Commissioner Gary Bettman discusses whether anything important came out of the GM Meetings in Boca Raton, says we’ve had another spectacular season, and everybody is “extraordinarily pleased with the state of the game.”

This year’s March GM Meetings have been fairly uneventful, with no major new rules being recommended. There will be some tweaks and as we heard Tuesday, player safety was at the forefront of a lot of the considerations, but as far as game-altering changes go, this meeting was rather quiet.

The biggest change the GMs are putting forth? Players who lose their helmets during play have to head to the bench and would no longer be allowed to participate in the play.

As the meetings wrap up, NHL commissioner Gary Bettman spoke to the media and touched on a few topics even beyond what was discussed in Boca Raton. Bettman agreed that no one was looking for a major overhaul this year because the on-ice product the NHL offers is in a good place right now.

“We’re having a terrific season. Our competitive balance is extraordinary. The skills of our players and what takes place on the ice every night is just fantastic,” he said.

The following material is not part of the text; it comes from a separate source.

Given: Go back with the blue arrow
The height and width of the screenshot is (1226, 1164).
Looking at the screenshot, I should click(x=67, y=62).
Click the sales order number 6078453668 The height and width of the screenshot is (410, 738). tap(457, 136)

“But we don’t take anything for granted and that’s the reason we have those meetings. Hockey Operations is watching and reviewing every game as it’s being played looking for trends, looking for potential issues, so the three days with this group is a good time for reflection and on balance I think everybody is really extraordinarily pleased with the state of the game.”

Here are some of the other things the media asked Bettman about…

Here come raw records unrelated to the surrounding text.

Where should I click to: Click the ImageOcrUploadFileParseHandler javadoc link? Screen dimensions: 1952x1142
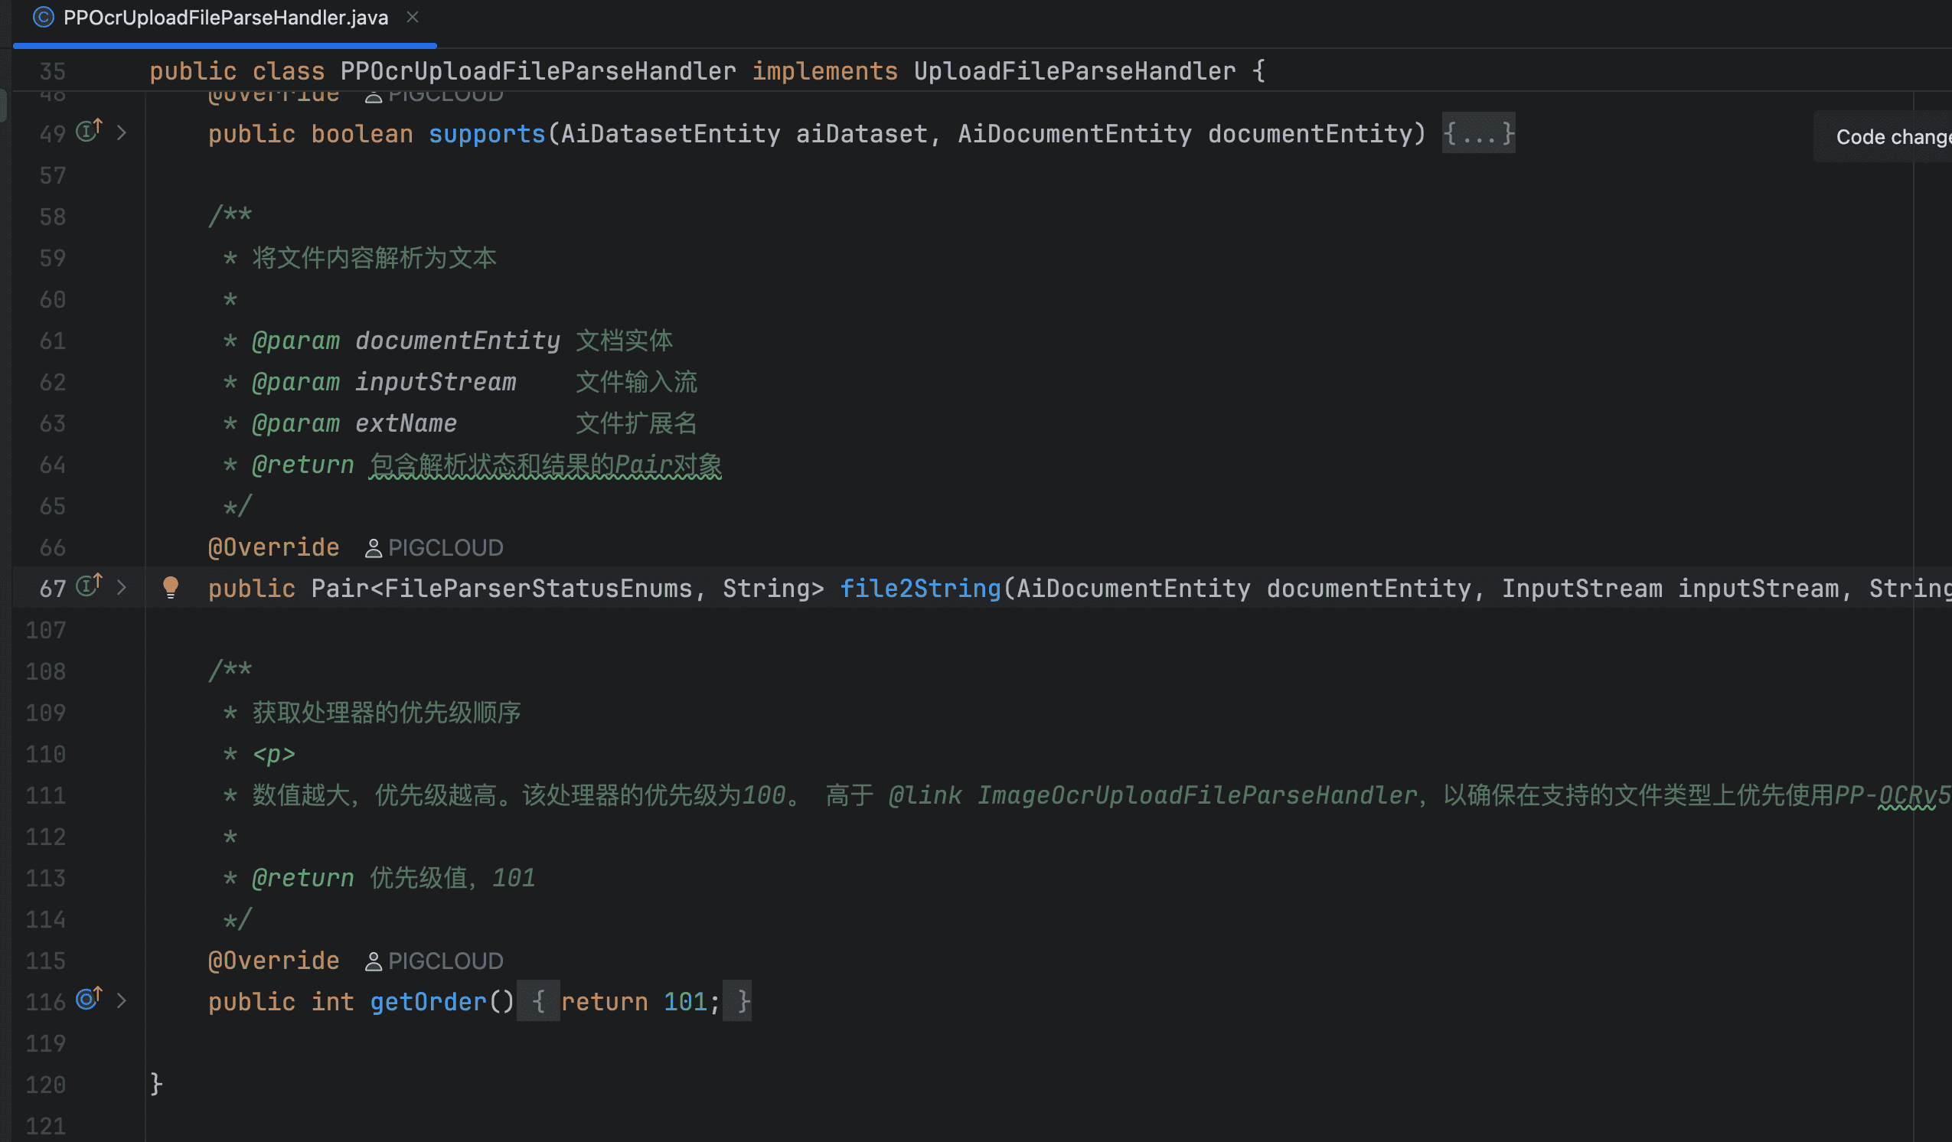coord(1197,796)
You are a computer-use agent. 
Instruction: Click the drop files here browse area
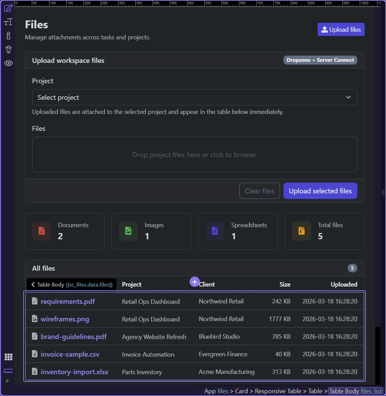[195, 154]
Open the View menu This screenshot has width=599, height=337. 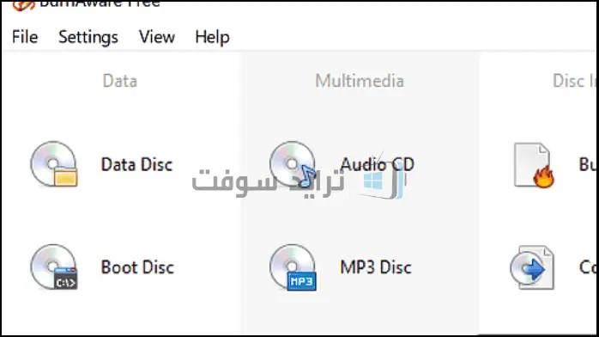coord(157,37)
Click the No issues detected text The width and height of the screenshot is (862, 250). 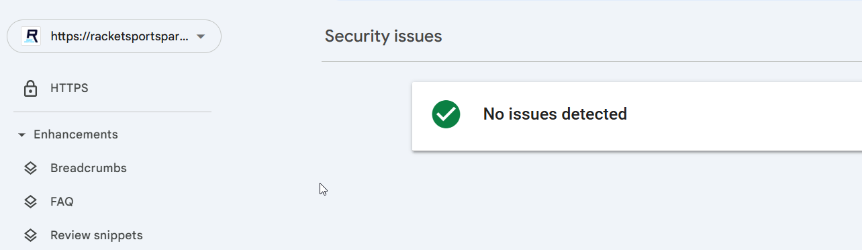(x=555, y=114)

At the end of February, two days after the trade deadline, the mediation effort to help salvage the RendezVous LeBreton Flats proposal to get an arena built downtown fell apart. On Thursday, March 7 the National Capital Commission will hold a meeting to “finalize the elements of a new process for the future redevelopment of LeBreton Flats.”

Although Melnyk followed up that bad news with a statement saying he was determined to find alternate locations for a new arena and again committed to the long term in Ottawa, there is a very real crisis of consumer confidence within the fan base that was amplified after the sell-off of high-end players at the deadline.

It’s gotten so bad that some have wondered if Bettman and the NHL would step in to help the situation somehow, or if Melnyk might still try to move the Senators to a different city after seeming to threaten that once before.

The commissioner said he didn’t have any of these worries and was not involved in the goings-on in and around the Senators franchise.

“Major projects, the ebb and flow of team performance, is something that will change over time,” Bettman said. “I know Eugene Melnyk is very committed to the Senators and is very focused on looking for what he has to do and what his best options are under the circumstances.

“Teams go through ebbs and flows both on the ice and with their fan bases and Eugene Melnyk is doing what is expected of him as an owner in terms of meeting the team’s obligations and management, ownership for any franchise at any given point in time may think it’s time for a rebuild and that’s what has to be done. Teams go through cycles.

“I haven’t been asked to step in, but we’re always willing to help when appropriate and when asked.”

And as far as relocation goes, something the commissioner has been vehemently against in the past, he pointedly said he was not concerned about that happening with Ottawa “because there’s no reason to be.”


For as healthy as the on-ice product is these days, as we head down the home stretch of the regular season many fans are still concerned about a future work stoppage. If no new deal is struck, the NHL and PA can both choose to opt out of the current CBA in September, which would start a one year countdown to the official expiry of the deal. In that scenario, if no new CBA is agreed to, another lockout could take place in September of 2020.

As these negotiations continue, and although a 2020 World Cup has already been ruled out, Bettman maintained optimism that a work stoppage would not happen this time.

“The update is that we’ve described the state of our discussions, which you’ve heard Bill and I say previously are constructive and cordial. There’s nothing substantive to report, but I think all of us in this room believe that labour peace is important and we hope we can maintain it.”